There have been a number of pieces published in the back-and-forth between Mark Jacobson and Christopher Clack. One article that appeared in the Energy Collective is “Energy Wonks Have a Meltdown Over the U.S. Going 100% Renewable. Why?” In it, we find this on the aftermath of the publication of the Evaluation:

“What followed was a storm of debate as energy wonks of all stripes weighed in on the merits of the PNAS analysis. Mark Z. Jacobson, a Stanford University professor who was the lead author of the 2015 study, shot back with detailed rebuttals, in one calling his fellow researchers ‘fossil fuel and nuclear supporters.’”

While that is all extremely exciting to wonks, I suppose (including myself), the really important immediate effect of the publication of the Evaluation was what it was taken to mean in the media at large.

Scientific American published an article at one extreme of the discussion, “Landmark 100 Percent Renewable Energy Study Flawed, Say 21 Leading Experts.” It criticizes Jacobson for “dismissive and flippant responses” to “legitimate concerns” of some critics on a number of occasions. It praises Clack et al. for “rising above the political fray and rigorously critique Jacobson’s methods and assumptions based on engineering and scientific principles,” which is something I do not feel at all confident that they did. But importantly, it also said this:

“That doesn’t mean that decarbonization of the energy system is impossible.”

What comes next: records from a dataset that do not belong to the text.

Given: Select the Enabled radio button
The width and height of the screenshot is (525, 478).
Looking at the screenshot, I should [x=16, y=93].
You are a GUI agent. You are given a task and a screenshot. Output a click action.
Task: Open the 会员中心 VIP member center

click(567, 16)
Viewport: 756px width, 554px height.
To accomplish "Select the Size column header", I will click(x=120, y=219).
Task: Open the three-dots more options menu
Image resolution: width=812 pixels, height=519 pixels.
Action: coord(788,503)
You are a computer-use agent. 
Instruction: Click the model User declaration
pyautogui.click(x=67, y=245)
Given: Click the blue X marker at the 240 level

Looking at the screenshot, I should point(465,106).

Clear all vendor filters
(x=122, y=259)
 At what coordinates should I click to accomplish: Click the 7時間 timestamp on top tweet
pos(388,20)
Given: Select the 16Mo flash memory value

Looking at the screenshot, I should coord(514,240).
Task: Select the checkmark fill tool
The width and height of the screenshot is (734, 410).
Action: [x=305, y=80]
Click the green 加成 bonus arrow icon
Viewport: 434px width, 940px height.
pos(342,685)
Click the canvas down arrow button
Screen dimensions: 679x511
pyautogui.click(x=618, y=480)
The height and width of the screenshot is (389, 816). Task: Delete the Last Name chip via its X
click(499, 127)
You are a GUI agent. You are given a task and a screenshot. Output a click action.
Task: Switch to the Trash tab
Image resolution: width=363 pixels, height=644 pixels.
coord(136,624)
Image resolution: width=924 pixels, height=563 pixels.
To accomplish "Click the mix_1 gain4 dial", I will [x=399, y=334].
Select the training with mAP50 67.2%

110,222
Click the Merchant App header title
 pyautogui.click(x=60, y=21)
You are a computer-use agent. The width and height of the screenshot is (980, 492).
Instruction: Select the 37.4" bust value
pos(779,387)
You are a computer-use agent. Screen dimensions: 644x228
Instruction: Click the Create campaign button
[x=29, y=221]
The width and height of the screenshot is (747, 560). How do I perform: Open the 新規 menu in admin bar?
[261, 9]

At the other extreme of the discussion, represented by many more articles than those like the one in Scientific American, were articles such as one in the National Review, whose title speaks clearly to its bias, “The Appalling Delusion of 100 Percent Renewables, Exposed.” The first paragraph of this article speaks clearly of what I can only see as its utter disdain for facts and truth:

“The idea that the U.S. economy can be run solely with renewable energy — a claim that leftist politicians, environmentalists, and climate activists have endlessly promoted — has always been a fool’s errand. And on Monday, the National Academy of Sciences published a blockbuster paper by an all-star group of American scientists that says exactly that.”

The contrast between the National Review and Scientific American is driven, I believe, by a contrast between the “politically incorrect” (which is easily as bad as the “politically correct”) and science. It is clear to me that renewable energy and climate change provide issues of real concern to neither conservatives nor libertarians. They are, however, issues for the tiny subset of people who call themselves conservatives or libertarians and pay the bills of the right-wing media and politicians.

A Cautionary Conclusion

The leaders in Washington don’t want objectivity.
They want uncritical Objectivism.

Conservatives should take heed. Reality will inevitably prevail, and both climate change and the disruptive possibilities for low-cost renewable energy are real. I do not think voters will not forgive fraud in this case, especially when they see what they will pay for the damage.